Sunday, September 27, 2015

Assessment Doesn't Have to Mean Test

Great satire!
Assessment doesn’t have to mean test—and that includes summative assessment as well as formative. I re-realized that this week when I gave an assessment that I’d formulated just as a sort of creative break from the essay grind.  

Last week in AP Language we wrapped up our study of The Screwtape Letters by C.S. Lewis. I chose the book for prolonged exposure to satire, which students have trouble identifying on the AP test, for its classic status, and for its Christian perspective. 

And then there was the slightly quirky assessment: A new letter from the senior devil Screwtape to his nephew Wormwood advising him on the best ways to tempt his “patient”--who is not now a man in World War II London, but a student at our 21st century international Christian school.

Students got into the writing far more than I’d expected. (I told them, “Just a journal page—you may type it if you want”; most papers were 2 pages typed.) 

Even better, every single one nailed satire and nailed Lewis’s purpose of calling attention to human foibles and temptations so the reader can better avoid them. Here are some excerpts*:
  • This place reeks of our Enemy’s presence, but no matter, I always appreciate a decent challenge.
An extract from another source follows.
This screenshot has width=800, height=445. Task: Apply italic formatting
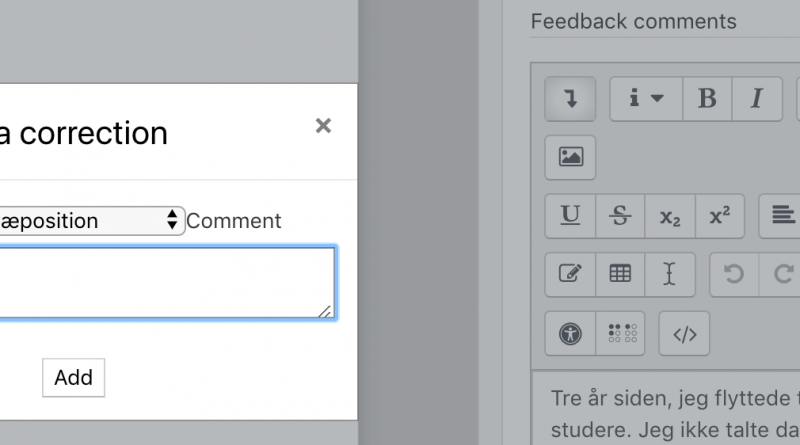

I must point out that we do have a few things going our way for this matter. One is that the very fact that it is a Christian environment will be their undoing, with all of their rules and regulations. As we both know, the more rules that are placed upon a teenager’s shoulders, the more they will go out of their way to break these rules.
  • Start off with making the girl annoyed with everything her parents do: the way they chew their food, the way they cough, and even the way they hum a song while doing chores. 
  • Exploit her own wit, Wormwood.… Convince her that she may say whatever is on her mind, no matter what the circumstance. Not only will this cause a problem for her elders, but also conflict her internally. She will not know what is whimsical and what is a wisecrack. Rudeness and retort are your strongest tools. Dare her to use them as weapons of sarcastic destruction.
  • His mind is filled with anxiety and embarrassment from being a new face at the school…. His classmates are the believers of the Enemy, welcoming the patient’s arrival.…“Love your neighbor as yourself” (Mark 12:31). This verse is what the Christians repeatedly use to spread the great “love” from the Enemy. However, do not let them inspire your patient’s spiritual perspective just because he is treated with “love” they had given. Keep him distracted with egotism and the superiority of his thoughts and ideas.   
  • Relationships are the soft spot of your patient, and by soft I mean softer than the clouds up in heaven.… Let your patient be fooled by the lust of her partner; let the word “love” be used when it is not true. 
  • It is amusing just how hypocritical humans can be.  They often express their idea of individuality and love for those who are “different,” and yet they immediately conform to what everyone else is doing.… Their friends become their source of purpose and happiness.
Why did this work so well? If I can figure this out, I can do it again!
  1. I had clearly articulated objectives: I wanted students to understand how satire works, and to understand the purpose of this particular satire.
  2. This assignment was not just a fun break from “real” writing, but because it called for transfer—taking what they knew about Lewis’s style and purpose and transferring it to a new character and a new audience—it really demonstrated mastery of that purpose and that style. They made it their own.
  3. Students could choose the “patient” within the school (themselves, a friend, or an imagined person—sometimes one of the opposite gender, which is an act of imagination that always awes me) and the situation, and—yes—could every so often write in a non-essay format. Even in English class. 
  4. The assessment caused as well as demonstrated learning.  Students had to extrapolate what Lewis said about the foibles and temptations of an Englishman in 1941 England to general human weaknesses, and then apply that to teenagers in their own situation. 

I know they learned some things for the AP test. I hope they learned some things for life. I wonder how I can apply what I learned to other assessments in other units and other classes.

*Student writing used with permission.